La maggioranza a guida sardo-leghista nel Consiglio regionale della Sardegna ha varato una legge per il riassetto degli enti locali istituendo di fatto le 8 province bocciate anni fa dai sardi con referendum abrogativi regionali. Quello di resuscitare per via legislativa ciò che è stato abrogato per via referendaria è un vizio politico nazionale, ma a quanto parte pure regionale.
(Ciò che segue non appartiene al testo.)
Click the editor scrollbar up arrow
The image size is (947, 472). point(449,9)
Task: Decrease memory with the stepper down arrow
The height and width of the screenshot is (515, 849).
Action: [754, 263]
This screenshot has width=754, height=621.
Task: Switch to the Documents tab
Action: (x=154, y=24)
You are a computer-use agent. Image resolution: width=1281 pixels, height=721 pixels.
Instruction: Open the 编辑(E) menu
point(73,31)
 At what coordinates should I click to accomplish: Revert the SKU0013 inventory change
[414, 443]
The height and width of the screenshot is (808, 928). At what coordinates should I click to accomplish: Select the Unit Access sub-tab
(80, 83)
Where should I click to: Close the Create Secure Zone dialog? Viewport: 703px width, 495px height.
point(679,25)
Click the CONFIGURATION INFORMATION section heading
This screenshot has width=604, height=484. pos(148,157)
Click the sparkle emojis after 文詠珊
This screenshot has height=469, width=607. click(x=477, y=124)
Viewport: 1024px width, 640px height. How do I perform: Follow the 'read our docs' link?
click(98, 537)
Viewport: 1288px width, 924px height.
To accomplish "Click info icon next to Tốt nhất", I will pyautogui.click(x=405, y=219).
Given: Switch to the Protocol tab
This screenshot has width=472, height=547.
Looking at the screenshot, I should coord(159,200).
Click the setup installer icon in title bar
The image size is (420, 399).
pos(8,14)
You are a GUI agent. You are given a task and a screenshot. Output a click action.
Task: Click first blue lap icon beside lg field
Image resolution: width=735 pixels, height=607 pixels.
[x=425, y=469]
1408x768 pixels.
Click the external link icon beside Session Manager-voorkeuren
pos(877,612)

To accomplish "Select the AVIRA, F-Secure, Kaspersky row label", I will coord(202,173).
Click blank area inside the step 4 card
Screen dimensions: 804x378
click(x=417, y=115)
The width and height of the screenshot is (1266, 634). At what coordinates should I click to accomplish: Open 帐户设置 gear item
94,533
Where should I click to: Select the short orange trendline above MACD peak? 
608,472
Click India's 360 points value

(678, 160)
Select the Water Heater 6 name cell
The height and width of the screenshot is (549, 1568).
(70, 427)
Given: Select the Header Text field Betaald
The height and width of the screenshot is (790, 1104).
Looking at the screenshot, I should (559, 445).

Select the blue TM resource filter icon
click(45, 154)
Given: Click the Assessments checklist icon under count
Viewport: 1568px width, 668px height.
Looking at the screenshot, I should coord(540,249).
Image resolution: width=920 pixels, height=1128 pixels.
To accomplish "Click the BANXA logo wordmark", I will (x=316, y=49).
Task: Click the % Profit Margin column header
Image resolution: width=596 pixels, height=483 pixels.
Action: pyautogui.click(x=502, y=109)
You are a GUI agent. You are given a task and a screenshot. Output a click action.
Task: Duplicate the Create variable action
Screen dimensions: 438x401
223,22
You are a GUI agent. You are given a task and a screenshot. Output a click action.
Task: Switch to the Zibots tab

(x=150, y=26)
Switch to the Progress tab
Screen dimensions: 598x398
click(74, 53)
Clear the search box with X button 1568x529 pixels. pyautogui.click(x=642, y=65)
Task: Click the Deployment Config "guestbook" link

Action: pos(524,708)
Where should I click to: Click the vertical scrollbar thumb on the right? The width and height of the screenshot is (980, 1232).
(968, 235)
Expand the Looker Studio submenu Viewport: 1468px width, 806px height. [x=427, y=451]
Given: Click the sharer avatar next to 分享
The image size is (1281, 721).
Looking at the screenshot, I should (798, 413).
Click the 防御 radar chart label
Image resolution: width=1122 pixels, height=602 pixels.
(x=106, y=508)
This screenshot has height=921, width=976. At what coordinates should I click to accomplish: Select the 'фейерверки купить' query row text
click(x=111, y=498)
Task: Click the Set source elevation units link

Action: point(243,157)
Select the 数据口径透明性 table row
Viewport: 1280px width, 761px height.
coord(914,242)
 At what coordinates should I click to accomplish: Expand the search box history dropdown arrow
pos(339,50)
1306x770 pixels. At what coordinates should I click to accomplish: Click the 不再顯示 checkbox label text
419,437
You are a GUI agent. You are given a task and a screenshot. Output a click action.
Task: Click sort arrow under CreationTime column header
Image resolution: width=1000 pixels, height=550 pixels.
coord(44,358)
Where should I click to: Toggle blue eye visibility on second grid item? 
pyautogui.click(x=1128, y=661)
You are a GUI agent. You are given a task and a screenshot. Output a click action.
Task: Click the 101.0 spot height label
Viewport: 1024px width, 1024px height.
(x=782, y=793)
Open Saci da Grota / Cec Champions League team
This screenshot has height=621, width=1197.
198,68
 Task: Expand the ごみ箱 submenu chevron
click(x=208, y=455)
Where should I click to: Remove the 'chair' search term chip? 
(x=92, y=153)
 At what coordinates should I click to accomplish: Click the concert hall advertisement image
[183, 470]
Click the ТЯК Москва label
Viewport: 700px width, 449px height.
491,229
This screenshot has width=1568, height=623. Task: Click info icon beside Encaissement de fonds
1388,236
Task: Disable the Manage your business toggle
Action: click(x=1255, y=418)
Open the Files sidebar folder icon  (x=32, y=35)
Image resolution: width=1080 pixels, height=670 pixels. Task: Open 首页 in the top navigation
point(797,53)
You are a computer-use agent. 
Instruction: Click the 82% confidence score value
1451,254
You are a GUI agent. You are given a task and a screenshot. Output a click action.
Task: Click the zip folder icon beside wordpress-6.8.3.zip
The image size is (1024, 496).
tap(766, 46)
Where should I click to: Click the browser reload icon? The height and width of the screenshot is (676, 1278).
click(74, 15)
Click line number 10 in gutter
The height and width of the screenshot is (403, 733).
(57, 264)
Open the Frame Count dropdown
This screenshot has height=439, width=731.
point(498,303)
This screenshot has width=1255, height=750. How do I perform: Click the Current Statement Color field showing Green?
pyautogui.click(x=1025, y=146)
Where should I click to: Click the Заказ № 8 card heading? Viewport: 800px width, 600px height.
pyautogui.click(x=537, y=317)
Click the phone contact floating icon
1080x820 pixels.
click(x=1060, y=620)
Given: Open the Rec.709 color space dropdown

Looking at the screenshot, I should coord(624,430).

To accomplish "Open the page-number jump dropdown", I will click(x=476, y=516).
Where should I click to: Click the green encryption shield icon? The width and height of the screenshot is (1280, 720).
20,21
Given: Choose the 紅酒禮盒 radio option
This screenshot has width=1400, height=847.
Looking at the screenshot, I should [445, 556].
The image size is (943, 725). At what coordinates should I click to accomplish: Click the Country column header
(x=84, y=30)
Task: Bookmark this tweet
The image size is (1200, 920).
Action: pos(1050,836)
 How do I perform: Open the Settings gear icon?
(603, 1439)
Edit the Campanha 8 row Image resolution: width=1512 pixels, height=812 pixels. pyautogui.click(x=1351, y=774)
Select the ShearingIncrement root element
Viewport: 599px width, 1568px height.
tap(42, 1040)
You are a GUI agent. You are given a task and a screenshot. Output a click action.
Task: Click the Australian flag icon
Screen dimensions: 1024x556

Non solo centralista, ma anche localista.

C'è da sperare che il Governo nazionale sollevi un a questione di costituzionalità su questa decisione e che questa non risulti coperta dalla prerogativa costituzionale dell'autonomia, che troppo spesso nelle regioni speciali è sinonimo di irresponsabilità.

Sei province e due città metropolitane: quella di Sassari, che si estende fino all’Asinara in un tessuto che di urbano rappresenta ben poco, e l’unica vera realtà metropolitana isolana, quella di Cagliari che viene mortificata con un ampliamento abnorme da 17 a 72 comuni, ricalcando di fatto l’intera ex provincia cagliaritana e rendendo praticamente impossibile la realizzazione e la gestione di una vera rete metropolitana.

Come spesso accade in ambito locale, invece di semplificare si tende a “gargantualizzare” la macchina amministrativa, dando il peggiore esempio che una classe politica chiamata ad amministrare e rendere più veloce e leggera la macchina burocratico-amministrativa possa dare, in più in barba al risultato referendario di qualche anno fa.

La potestà legislativa dei consigli regionali, riconosciuta al fine di facilitare la soluzione dei problemi locali, finisce per essere piega-ta al volere di una classe dirigente sempre più bulimica di potere e totalmente autoreferenziale.